Question
Complete the following proof. You may use an answer more than once.
Given: <1 and <2 are complementary; <1 = <4
Prove: <3 and <4 are complementary
1: <1 and <2 are complementary/ Given
2: m<1 +m<2= 90/
3: <1=<4/Given
4: m<1 = m<4/ Definition of congruence
5: <2=<3/
6: m<2=m<3/ Definition of congruence
7: m<4 + m<3=90/
Choices are
Definition of Supplementary angles
Definition of linear pair
Substitution
Vertical Angle Therorem
Definition of complementary angles
Given
Given: <1 and <2 are complementary; <1 = <4
Prove: <3 and <4 are complementary
1: <1 and <2 are complementary/ Given
2: m<1 +m<2= 90/
3: <1=<4/Given
4: m<1 = m<4/ Definition of congruence
5: <2=<3/
6: m<2=m<3/ Definition of congruence
7: m<4 + m<3=90/
Choices are
Definition of Supplementary angles
Definition of linear pair
Substitution
Vertical Angle Therorem
Definition of complementary angles
Given
Answers
GPT 3.5
The proof can be completed using the steps as follows:
1: <1 and <2 are complementary/ Given
2: m<1 +m<2 = 90/ Definition of complementary angles
3: <1 = <4/ Given
4: m<1 = m<4/ Definition of congruence
5: <2 = <3/ Substitution (using step 3)
6: m<2 = m<3/ Definition of congruence
7: m<4 + m<3 = 90/ Definition of supplementary angles
Therefore, by definition of supplementary angles, <3 and <4 are complementary.

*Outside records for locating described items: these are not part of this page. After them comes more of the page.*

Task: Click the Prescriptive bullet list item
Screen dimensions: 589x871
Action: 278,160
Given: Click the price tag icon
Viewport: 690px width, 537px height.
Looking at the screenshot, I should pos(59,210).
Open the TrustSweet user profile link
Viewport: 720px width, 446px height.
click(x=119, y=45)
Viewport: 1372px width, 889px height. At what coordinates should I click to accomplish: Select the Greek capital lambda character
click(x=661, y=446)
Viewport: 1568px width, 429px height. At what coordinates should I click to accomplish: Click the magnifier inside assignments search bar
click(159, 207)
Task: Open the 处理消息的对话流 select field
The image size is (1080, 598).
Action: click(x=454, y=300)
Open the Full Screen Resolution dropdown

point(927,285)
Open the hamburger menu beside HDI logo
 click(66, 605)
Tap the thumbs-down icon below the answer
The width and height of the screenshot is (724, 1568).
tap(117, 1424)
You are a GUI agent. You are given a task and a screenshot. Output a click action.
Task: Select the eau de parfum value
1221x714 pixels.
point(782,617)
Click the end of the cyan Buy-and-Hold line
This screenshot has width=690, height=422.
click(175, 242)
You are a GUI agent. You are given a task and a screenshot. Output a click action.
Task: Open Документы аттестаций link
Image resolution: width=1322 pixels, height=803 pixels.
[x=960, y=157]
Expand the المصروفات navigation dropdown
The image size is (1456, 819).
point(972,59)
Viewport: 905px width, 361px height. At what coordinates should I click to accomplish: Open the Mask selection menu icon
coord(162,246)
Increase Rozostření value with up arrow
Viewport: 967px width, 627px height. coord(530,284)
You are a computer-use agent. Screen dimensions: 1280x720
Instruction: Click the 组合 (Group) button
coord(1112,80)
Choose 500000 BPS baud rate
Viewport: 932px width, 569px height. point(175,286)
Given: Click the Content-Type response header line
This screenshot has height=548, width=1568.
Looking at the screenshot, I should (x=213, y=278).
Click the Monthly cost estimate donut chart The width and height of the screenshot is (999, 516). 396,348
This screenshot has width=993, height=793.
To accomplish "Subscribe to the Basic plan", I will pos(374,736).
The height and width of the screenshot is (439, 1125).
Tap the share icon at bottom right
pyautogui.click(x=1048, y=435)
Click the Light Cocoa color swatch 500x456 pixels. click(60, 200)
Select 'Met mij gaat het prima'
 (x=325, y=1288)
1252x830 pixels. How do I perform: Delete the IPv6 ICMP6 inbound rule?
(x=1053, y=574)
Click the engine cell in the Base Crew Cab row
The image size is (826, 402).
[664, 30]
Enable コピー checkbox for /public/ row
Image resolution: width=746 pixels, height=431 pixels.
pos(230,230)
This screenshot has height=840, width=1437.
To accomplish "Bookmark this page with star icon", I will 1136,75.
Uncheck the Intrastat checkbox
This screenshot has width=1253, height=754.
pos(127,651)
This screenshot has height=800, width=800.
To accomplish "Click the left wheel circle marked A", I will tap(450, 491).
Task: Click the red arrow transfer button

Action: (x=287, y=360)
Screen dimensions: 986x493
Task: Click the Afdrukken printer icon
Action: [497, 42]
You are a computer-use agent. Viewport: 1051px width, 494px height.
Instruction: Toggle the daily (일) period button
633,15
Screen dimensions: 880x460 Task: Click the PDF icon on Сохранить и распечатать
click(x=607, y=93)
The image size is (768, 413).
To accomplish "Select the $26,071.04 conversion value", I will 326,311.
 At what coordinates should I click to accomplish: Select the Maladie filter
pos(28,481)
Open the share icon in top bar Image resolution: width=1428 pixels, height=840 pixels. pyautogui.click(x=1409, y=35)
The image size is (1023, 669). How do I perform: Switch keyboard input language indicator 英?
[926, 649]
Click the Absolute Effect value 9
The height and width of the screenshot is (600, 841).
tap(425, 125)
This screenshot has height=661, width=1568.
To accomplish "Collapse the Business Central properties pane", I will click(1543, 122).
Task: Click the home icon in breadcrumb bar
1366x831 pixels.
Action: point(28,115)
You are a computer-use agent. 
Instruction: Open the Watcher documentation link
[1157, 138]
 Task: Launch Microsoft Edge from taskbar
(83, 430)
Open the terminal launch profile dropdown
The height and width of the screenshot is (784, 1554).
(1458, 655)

1: <1 and <2 are complementary/ Given
2: m<1 +m<2 = 90/ Definition of complementary angles
3: <1 = <4/ Given
4: m<1 = m<4/ Definition of congruence
5: <2 = <3/ Substitution (using step 3)
6: m<2 = m<3/ Definition of congruence
7: m<4 + m<3 = 90/ Definition of supplementary angles
Therefore, by definition of supplementary angles, <3 and <4 are complementary.